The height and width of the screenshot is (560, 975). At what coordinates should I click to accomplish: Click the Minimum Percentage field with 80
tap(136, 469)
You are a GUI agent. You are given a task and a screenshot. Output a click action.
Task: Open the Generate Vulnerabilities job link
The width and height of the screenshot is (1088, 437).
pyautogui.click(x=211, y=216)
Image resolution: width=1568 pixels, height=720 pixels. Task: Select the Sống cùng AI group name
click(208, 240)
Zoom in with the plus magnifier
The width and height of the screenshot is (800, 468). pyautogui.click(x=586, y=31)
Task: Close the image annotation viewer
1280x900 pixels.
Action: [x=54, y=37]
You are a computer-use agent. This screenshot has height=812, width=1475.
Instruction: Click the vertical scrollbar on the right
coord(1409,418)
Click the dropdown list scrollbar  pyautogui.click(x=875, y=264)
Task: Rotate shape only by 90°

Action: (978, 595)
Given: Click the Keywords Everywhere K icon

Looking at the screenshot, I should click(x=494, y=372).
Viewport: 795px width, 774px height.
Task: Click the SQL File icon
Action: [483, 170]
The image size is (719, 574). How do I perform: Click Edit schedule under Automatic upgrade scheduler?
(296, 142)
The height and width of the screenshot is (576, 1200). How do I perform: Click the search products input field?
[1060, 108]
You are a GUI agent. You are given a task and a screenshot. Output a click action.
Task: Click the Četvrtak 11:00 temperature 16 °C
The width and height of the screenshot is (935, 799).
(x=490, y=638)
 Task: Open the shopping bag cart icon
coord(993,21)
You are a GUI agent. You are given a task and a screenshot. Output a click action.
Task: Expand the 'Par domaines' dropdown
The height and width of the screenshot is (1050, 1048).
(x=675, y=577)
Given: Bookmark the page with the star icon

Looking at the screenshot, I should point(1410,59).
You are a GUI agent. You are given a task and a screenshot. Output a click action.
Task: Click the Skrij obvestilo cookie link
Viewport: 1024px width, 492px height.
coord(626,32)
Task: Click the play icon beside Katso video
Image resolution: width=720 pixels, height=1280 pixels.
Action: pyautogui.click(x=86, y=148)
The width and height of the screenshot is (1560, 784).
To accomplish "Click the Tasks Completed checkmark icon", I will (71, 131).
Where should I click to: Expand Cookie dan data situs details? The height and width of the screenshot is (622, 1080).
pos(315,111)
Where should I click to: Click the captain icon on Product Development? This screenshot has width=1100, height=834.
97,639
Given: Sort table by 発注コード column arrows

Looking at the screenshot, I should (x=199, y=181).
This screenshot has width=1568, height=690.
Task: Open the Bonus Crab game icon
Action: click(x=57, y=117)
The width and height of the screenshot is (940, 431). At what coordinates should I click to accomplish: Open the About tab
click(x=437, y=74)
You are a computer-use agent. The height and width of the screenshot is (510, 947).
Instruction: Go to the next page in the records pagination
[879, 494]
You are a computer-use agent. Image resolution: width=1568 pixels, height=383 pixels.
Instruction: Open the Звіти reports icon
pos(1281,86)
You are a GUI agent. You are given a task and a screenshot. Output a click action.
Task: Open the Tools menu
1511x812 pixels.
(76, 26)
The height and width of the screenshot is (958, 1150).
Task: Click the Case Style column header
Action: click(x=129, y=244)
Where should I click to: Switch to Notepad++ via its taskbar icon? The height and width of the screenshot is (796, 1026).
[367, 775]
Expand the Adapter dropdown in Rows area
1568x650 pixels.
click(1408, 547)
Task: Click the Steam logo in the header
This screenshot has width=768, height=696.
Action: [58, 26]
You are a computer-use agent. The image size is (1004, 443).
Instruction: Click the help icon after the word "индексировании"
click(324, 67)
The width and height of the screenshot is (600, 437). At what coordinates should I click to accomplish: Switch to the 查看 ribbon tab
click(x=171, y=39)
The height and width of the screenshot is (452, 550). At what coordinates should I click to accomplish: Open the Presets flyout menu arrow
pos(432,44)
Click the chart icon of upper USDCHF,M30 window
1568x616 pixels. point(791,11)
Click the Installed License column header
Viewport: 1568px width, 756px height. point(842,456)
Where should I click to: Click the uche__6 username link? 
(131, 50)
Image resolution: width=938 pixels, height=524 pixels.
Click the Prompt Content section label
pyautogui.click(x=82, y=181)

********************

== WHAT IS BEING ASKED ==
Line by line, repeat everything in the records verbatim.

== RESPONSE TO THIS EXERCISE ==
The height and width of the screenshot is (560, 975). At what coordinates should I click to accomplish: Click the Minimum Percentage field with 80
tap(136, 469)
You are a GUI agent. You are given a task and a screenshot. Output a click action.
Task: Open the Generate Vulnerabilities job link
The width and height of the screenshot is (1088, 437).
pyautogui.click(x=211, y=216)
Image resolution: width=1568 pixels, height=720 pixels. Task: Select the Sống cùng AI group name
click(208, 240)
Zoom in with the plus magnifier
The width and height of the screenshot is (800, 468). pyautogui.click(x=586, y=31)
Task: Close the image annotation viewer
1280x900 pixels.
Action: [x=54, y=37]
You are a computer-use agent. This screenshot has height=812, width=1475.
Instruction: Click the vertical scrollbar on the right
coord(1409,418)
Click the dropdown list scrollbar  pyautogui.click(x=875, y=264)
Task: Rotate shape only by 90°

Action: (978, 595)
Given: Click the Keywords Everywhere K icon

Looking at the screenshot, I should click(x=494, y=372).
Viewport: 795px width, 774px height.
Task: Click the SQL File icon
Action: [483, 170]
The image size is (719, 574). How do I perform: Click Edit schedule under Automatic upgrade scheduler?
(296, 142)
The height and width of the screenshot is (576, 1200). How do I perform: Click the search products input field?
[1060, 108]
You are a GUI agent. You are given a task and a screenshot. Output a click action.
Task: Click the Četvrtak 11:00 temperature 16 °C
The width and height of the screenshot is (935, 799).
(x=490, y=638)
 Task: Open the shopping bag cart icon
coord(993,21)
You are a GUI agent. You are given a task and a screenshot. Output a click action.
Task: Expand the 'Par domaines' dropdown
The height and width of the screenshot is (1050, 1048).
(x=675, y=577)
Given: Bookmark the page with the star icon

Looking at the screenshot, I should point(1410,59).
You are a GUI agent. You are given a task and a screenshot. Output a click action.
Task: Click the Skrij obvestilo cookie link
Viewport: 1024px width, 492px height.
coord(626,32)
Task: Click the play icon beside Katso video
Image resolution: width=720 pixels, height=1280 pixels.
Action: pyautogui.click(x=86, y=148)
The width and height of the screenshot is (1560, 784).
To accomplish "Click the Tasks Completed checkmark icon", I will (71, 131).
Where should I click to: Expand Cookie dan data situs details? The height and width of the screenshot is (622, 1080).
pos(315,111)
Where should I click to: Click the captain icon on Product Development? This screenshot has width=1100, height=834.
97,639
Given: Sort table by 発注コード column arrows

Looking at the screenshot, I should (x=199, y=181).
This screenshot has width=1568, height=690.
Task: Open the Bonus Crab game icon
Action: click(x=57, y=117)
The width and height of the screenshot is (940, 431). At what coordinates should I click to accomplish: Open the About tab
click(x=437, y=74)
You are a computer-use agent. The height and width of the screenshot is (510, 947).
Instruction: Go to the next page in the records pagination
[879, 494]
You are a computer-use agent. Image resolution: width=1568 pixels, height=383 pixels.
Instruction: Open the Звіти reports icon
pos(1281,86)
You are a GUI agent. You are given a task and a screenshot. Output a click action.
Task: Open the Tools menu
1511x812 pixels.
(76, 26)
The height and width of the screenshot is (958, 1150).
Task: Click the Case Style column header
Action: click(x=129, y=244)
Where should I click to: Switch to Notepad++ via its taskbar icon? The height and width of the screenshot is (796, 1026).
[367, 775]
Expand the Adapter dropdown in Rows area
1568x650 pixels.
click(1408, 547)
Task: Click the Steam logo in the header
This screenshot has width=768, height=696.
Action: [58, 26]
You are a computer-use agent. The image size is (1004, 443).
Instruction: Click the help icon after the word "индексировании"
click(324, 67)
The width and height of the screenshot is (600, 437). At what coordinates should I click to accomplish: Switch to the 查看 ribbon tab
click(x=171, y=39)
The height and width of the screenshot is (452, 550). At what coordinates should I click to accomplish: Open the Presets flyout menu arrow
pos(432,44)
Click the chart icon of upper USDCHF,M30 window
1568x616 pixels. point(791,11)
Click the Installed License column header
Viewport: 1568px width, 756px height. point(842,456)
Where should I click to: Click the uche__6 username link? 
(131, 50)
Image resolution: width=938 pixels, height=524 pixels.
Click the Prompt Content section label
pyautogui.click(x=82, y=181)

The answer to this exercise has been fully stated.